Data in this exercise:

============================================================

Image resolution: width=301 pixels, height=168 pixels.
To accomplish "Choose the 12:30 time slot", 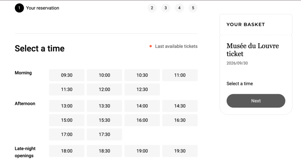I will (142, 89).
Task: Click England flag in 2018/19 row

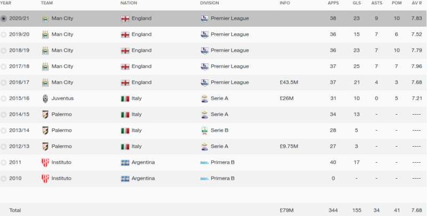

============================================================

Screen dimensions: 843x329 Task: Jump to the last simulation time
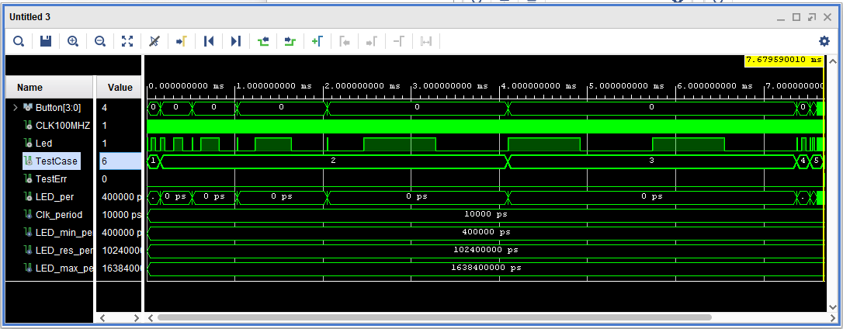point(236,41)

============================================================

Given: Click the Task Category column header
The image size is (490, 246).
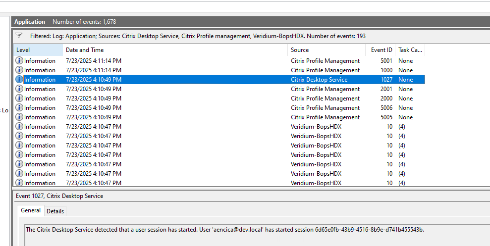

============================================================

Exercise prompt: Which lines hold the string "Click"? Copy all of them from the data above.

Answer box:
Task: Click England flag in 2018/19 row
Given: Click the Task Category column header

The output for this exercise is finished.